The PR-AUC achieved by each model is stored in its _metadata.json sidecar alongside the feature list and calibration parameters. This makes it possible to compare model versions at a glance without re-running evaluation.

Calibration

Raw LightGBM outputs are probability-like but often miscalibrated — the model may output 0.80 for signals that actually hit the target only 55% of the time. Every model is calibrated post-training using Platt scaling: a sigmoid function σ(a·x + b) fitted on the held-out validation set. After calibration, a calibrated score of 0.85 means roughly 85% of signals at that score level actually hit the target. This is what makes the strategy threshold values meaningful rather than arbitrary.
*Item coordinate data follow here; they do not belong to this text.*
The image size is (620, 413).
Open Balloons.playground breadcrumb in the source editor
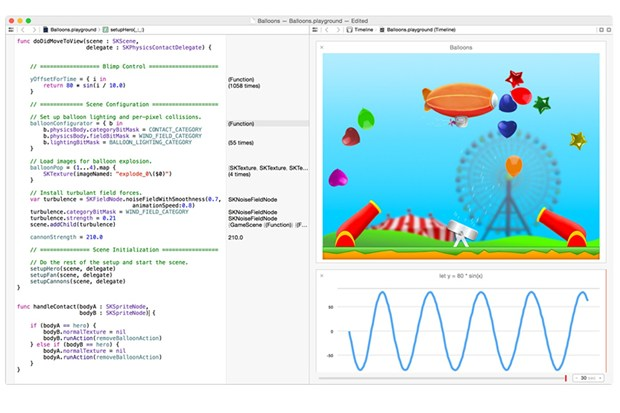(70, 30)
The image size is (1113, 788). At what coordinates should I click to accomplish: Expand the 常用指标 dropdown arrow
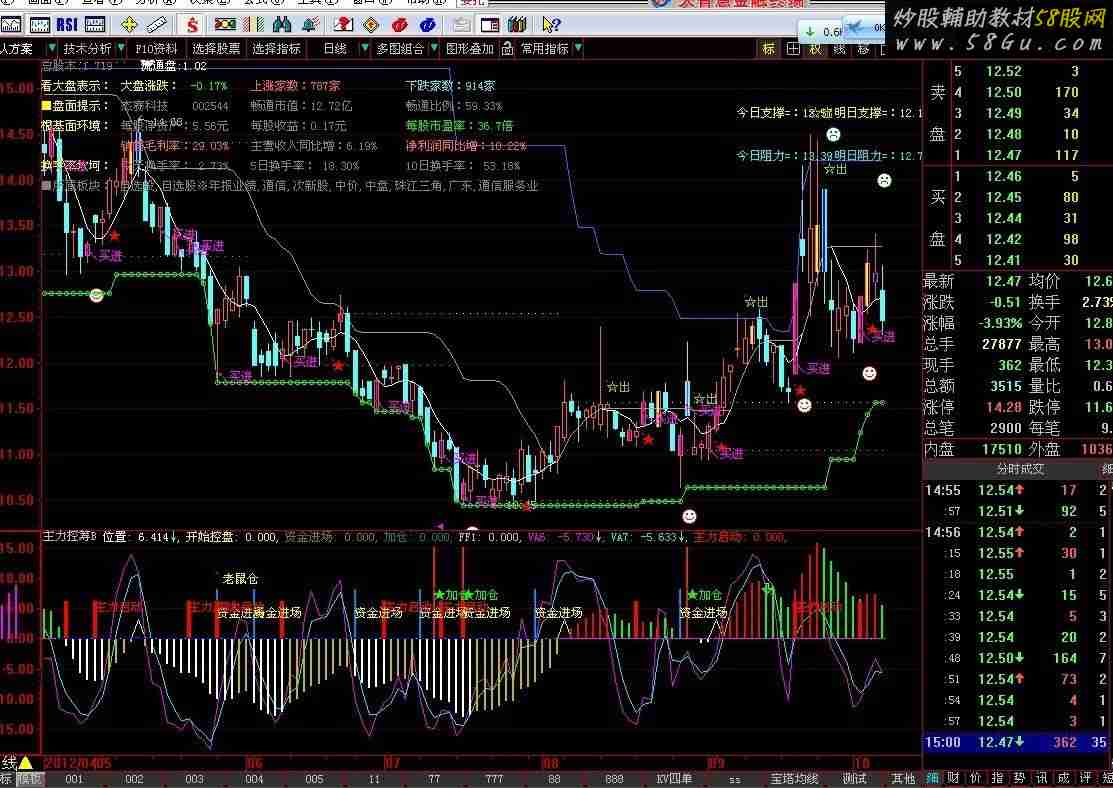(578, 48)
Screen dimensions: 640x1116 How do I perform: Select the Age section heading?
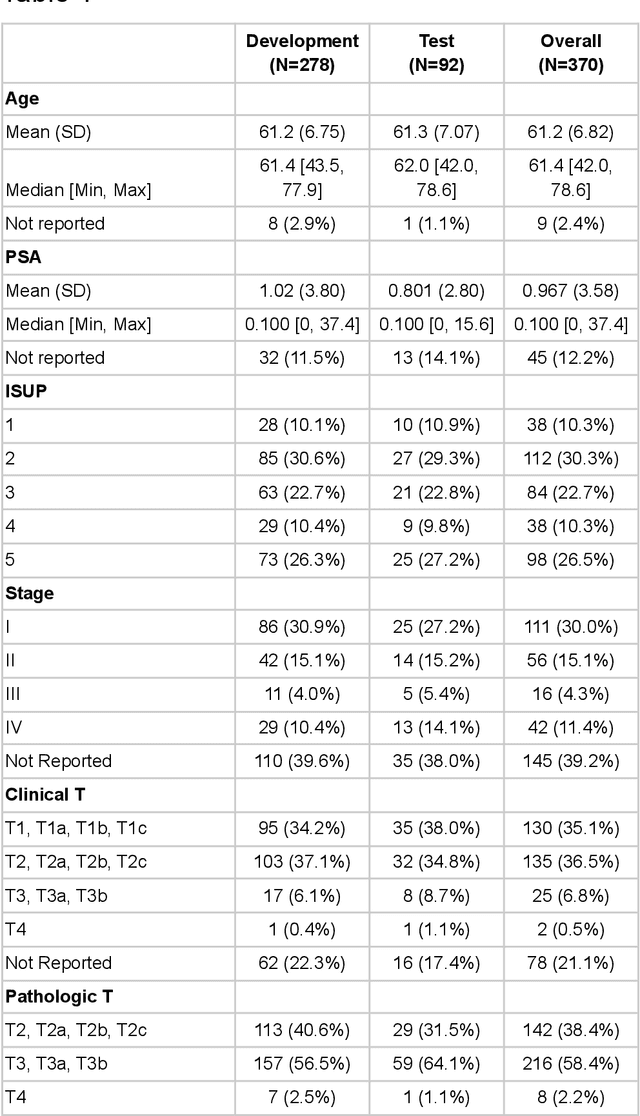[24, 98]
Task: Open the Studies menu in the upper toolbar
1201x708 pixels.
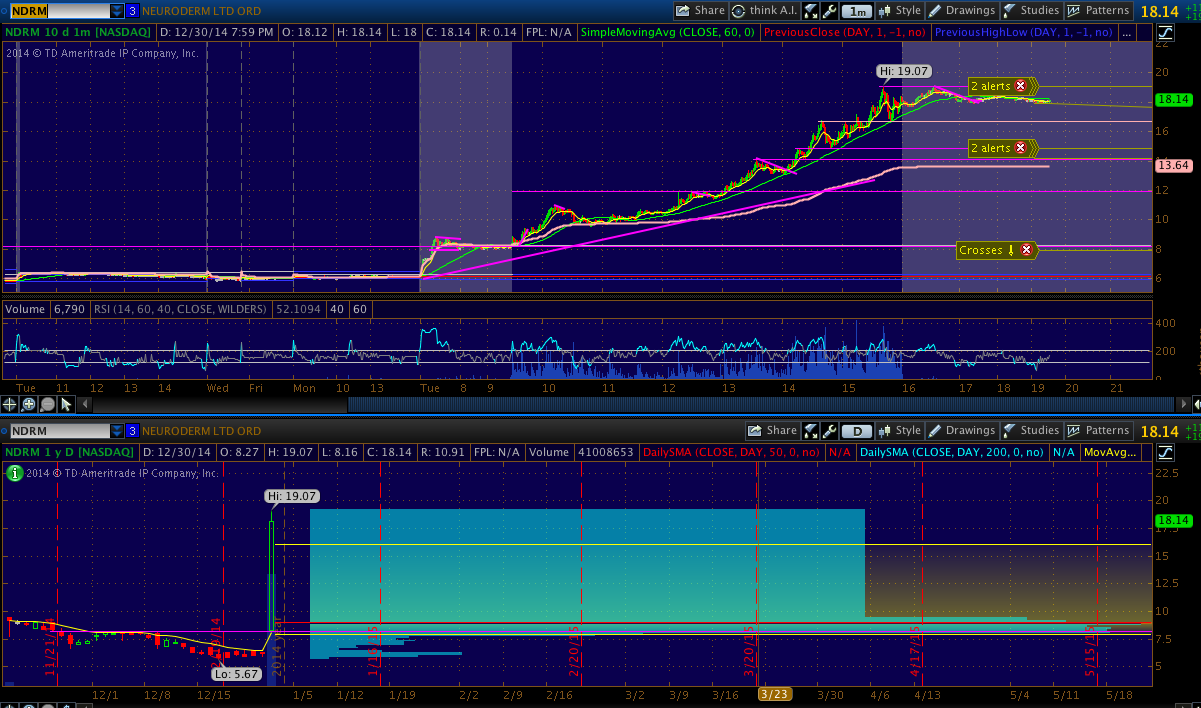Action: pos(1030,11)
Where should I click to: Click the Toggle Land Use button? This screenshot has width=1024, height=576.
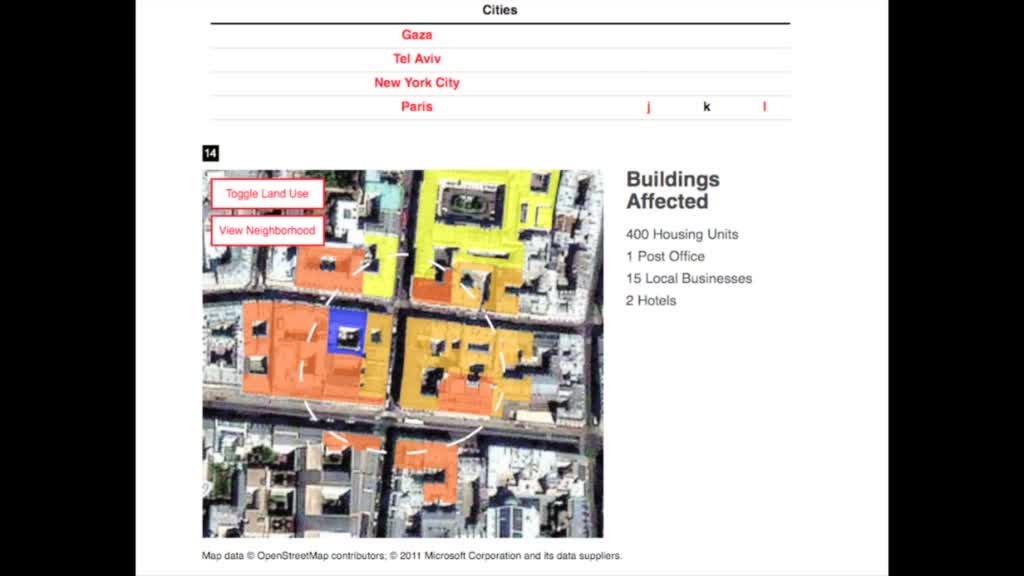(x=267, y=193)
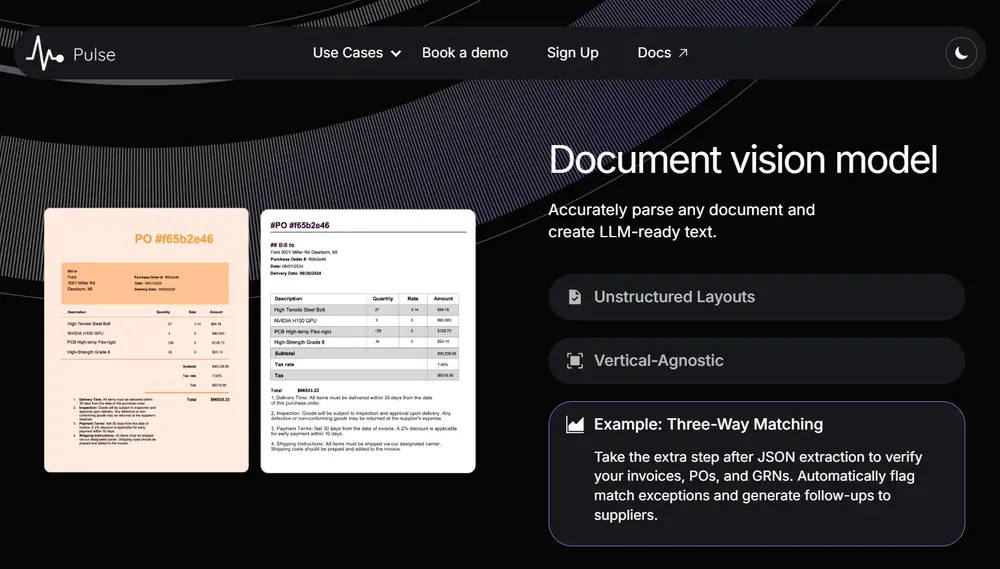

Hyperparameter optimisation

Key LightGBM parameters — num_leaves, learning_rate, min_child_samples, feature_fraction, bagging_fraction, and regularisation coefficients — are tuned using Optuna-based Bayesian search. The best parameters from each search run are recorded alongside the model and used as the starting point for future searches.

Training workflow

The full retrain-evaluate-deploy cycle follows these steps:
1

Build the training dataset

Query the signal history database, joining signals with their point-in-time feature snapshots and the outcome labels produced by PeakTracker. Apply the chronological train/validation split (most recent 20% held out).
2

Run hyperparameter search

Execute Optuna Bayesian search over the key LightGBM parameters. The search optimises validation PR-AUC with early stopping active throughout.
3

Train with the best parameters

Train the final model using the best parameter set found. scale_pos_weight is set automatically based on the class imbalance ratio in the training split.
4

Calibrate with Platt scaling

Fit a sigmoid calibration function on the held-out validation set. Store the resulting platt_a and platt_b parameters in the model metadata.
5

Export to ONNX and validate

Export the trained model to ONNX format. Run a sample of the training data through both the original LightGBM model and the ONNX export to confirm outputs match to within floating-point tolerance. Write the _metadata.json sidecar with the model ID, ordered feature list, calibration parameters, and PR-AUC.
6

Deploy via hot reload

Copy the .onnx file and its _metadata.json sidecar into src/ml/models/. The MlInference service picks up the new model within 5 minutes and adds it to the active model set. No pipeline restart is required.

Retraining cadence

There is no fixed retraining schedule. The ModelMonitor service tracks live model performance against observed signal outcomes and detects drift between calibrated probabilities and actual hit rates. When drift is detected — typically caused by a shift in market dynamics, Pump.fun platform changes, or wallet behaviour patterns — a new training run is initiated. In practice this means retraining every few weeks under normal conditions, or sooner when a significant platform event occurs such as fee structure changes or graduation threshold adjustments.

Genesis model training

The genesis models follow the same methodology but use a separate 75-feature dataset assembled from the first-60-second observation windows stored by the GenesisWatcher. The targets are the same outcome labels applied to tokens rather than to specific wallet signals. See Genesis Watcher for the full genesis feature breakdown.